Pop-up shops have also emerged to fill the growing number of empty high street premises. This is a growing movement of imaginative temporary shops and exhibitions, using retail space not currently taken. The pop-up shops network has risen to prominence over the last few years, thanks in large part to the fantastic Empty Shops Network, as ideas turn to entrepreneurial action.

An idea I’ve discussed with people but not seen in the media yet is businesses on the high street getting together to save costs. This is working well already, in a way that many people don’t realise. Take Nisa, for example. Across the UK over 4,000 local shop owners are members of Nisa, a mutual, to benefit from it’s purchasing power and joint branding. And Nisa’s latest sales figures are up. There are other examples too – The Hive Network brings together local book shops, a new co-operative called Mica brings together local DIY shops. Wherever there’s common purchasing needs, this can work.

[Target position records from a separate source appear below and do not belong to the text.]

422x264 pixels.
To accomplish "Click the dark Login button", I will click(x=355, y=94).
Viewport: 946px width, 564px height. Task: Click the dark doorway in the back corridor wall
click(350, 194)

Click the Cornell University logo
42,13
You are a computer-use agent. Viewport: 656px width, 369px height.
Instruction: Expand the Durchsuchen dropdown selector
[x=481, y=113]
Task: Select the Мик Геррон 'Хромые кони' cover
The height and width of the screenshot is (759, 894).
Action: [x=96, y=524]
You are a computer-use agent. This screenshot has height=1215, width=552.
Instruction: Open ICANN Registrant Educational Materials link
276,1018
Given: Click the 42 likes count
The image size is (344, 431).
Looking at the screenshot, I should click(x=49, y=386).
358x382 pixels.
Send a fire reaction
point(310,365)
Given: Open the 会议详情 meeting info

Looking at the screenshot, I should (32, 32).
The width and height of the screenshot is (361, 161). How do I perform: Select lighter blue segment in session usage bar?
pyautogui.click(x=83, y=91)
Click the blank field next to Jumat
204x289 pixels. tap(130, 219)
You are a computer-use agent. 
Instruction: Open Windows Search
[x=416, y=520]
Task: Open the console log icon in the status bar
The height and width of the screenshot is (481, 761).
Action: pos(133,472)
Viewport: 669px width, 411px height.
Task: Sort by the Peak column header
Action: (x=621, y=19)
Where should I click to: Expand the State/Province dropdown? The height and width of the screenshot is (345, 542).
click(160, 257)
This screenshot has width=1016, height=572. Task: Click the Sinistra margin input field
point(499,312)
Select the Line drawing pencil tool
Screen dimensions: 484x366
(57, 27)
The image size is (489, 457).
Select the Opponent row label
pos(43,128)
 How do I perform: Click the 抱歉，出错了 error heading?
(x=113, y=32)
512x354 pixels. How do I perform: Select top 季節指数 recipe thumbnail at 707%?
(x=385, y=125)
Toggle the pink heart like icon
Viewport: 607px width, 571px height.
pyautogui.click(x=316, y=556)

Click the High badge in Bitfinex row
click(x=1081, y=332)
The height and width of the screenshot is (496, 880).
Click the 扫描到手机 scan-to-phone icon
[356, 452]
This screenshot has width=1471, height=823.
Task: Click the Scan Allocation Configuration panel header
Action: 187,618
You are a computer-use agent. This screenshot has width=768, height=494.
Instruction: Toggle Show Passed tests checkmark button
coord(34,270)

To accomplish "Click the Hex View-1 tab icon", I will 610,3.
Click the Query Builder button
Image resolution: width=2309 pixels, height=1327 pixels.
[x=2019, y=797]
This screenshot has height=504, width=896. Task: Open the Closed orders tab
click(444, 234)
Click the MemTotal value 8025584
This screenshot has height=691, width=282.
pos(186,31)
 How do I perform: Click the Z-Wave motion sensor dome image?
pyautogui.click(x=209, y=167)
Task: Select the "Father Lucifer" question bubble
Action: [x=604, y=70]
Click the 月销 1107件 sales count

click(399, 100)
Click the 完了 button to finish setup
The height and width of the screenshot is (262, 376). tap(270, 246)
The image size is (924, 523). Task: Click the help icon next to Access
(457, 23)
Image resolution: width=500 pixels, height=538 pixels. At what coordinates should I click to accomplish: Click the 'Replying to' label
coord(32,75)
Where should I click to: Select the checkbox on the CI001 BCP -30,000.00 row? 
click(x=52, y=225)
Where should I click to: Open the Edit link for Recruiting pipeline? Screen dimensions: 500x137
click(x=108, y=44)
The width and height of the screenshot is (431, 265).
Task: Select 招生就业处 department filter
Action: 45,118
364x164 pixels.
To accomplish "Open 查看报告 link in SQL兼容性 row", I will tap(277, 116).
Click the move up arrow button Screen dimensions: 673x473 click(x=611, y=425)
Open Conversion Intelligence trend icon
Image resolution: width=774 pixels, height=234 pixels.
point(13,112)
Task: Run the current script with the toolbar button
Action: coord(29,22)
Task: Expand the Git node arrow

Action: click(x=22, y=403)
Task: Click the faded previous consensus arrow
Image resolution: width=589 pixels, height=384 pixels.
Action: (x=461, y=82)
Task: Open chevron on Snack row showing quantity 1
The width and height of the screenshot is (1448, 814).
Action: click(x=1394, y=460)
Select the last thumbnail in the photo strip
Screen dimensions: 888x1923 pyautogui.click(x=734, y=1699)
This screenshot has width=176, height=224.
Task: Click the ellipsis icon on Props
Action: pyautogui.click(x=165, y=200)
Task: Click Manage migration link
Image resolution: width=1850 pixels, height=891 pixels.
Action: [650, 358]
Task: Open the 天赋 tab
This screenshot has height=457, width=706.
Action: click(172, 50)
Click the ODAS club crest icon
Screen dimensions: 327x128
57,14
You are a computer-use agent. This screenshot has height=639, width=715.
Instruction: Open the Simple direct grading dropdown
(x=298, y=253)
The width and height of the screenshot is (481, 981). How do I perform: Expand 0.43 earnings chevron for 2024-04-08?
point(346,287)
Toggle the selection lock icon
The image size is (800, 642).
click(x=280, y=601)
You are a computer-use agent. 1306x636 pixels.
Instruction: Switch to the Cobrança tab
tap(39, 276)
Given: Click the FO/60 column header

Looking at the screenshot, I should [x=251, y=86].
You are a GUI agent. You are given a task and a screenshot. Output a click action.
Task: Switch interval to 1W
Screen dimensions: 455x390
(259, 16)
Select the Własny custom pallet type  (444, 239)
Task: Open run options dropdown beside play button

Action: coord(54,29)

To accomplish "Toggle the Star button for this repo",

Another similar suggestion is local traders collaborating to jointly market their high street as a destination or a place to shop. In my local area (Calderdale) there is a Totally Local initiative, which has a common brand that shops can use to show their commitment to the local area and list their local suppliers. On the BBC programme Village SOS a year or so ago campaigners in Tideswell in the Peak District encouraged local shops to adopt a common brand. More radically, some areas are rewarding shoppers for shopping local and even starting their own currency, like the Brixton Pound, to keep money in the local economy.

And I’ve talked with people about community initiatives to save local shops and services – another option that’s starting to happen up and down the country. Over 300 village shops have been saved by local people investing time and money to take it over themselves. There are 12 pubs running like this. And we’ve seen toy shops, bakeries, health food shops, local stores – all have been saved through community shares schemes. We are likely to see this grow as the model is accepted.

There is of course no one solution, collaborative or otherwise. The high street is changing fast and with the rise of online and the threat of a triple dip recession, there are many ways the high street could go.

There’s no doubt, though, that the collaborative economy could be a key part of a future high street that continues to serve the shopping needs of local people.



I keep coming across Indie Bound – it’s an alliance of people committed to independent booksellers, providing independent bookshops with cost effective point of sale materials that enables them to promote their unique selling point, namely, the fact that they are a local independent bookshop.

Here’s what they say about themselves:

IndieBound is a community-oriented movement begun by the independent bookseller members of the American Booksellers Association and adopted into the UK in 2010. It brings together booksellers, readers, indie retailers, local business alliances, and anyone else with a passionate belief that healthy local economies help communities thrive. Supporting local, independent businesses means that pounds, jobs, diversity and choices stay local, creating strong, unique communities.

Here’s a bookmark I got when I bought a book from local bookshop, advertising independent book sellers week la while ago.


With a nice quote on the back.


It’s a great concept and a great business idea – by collaborating, sharing costs of materials and promoting a common message and identity local bookshops might be able to compete with Amazon and other online book retailers that do not have the overheads of local indies.

Independent Book Sellers Week runs from 29 June to 6 July this year, 2013.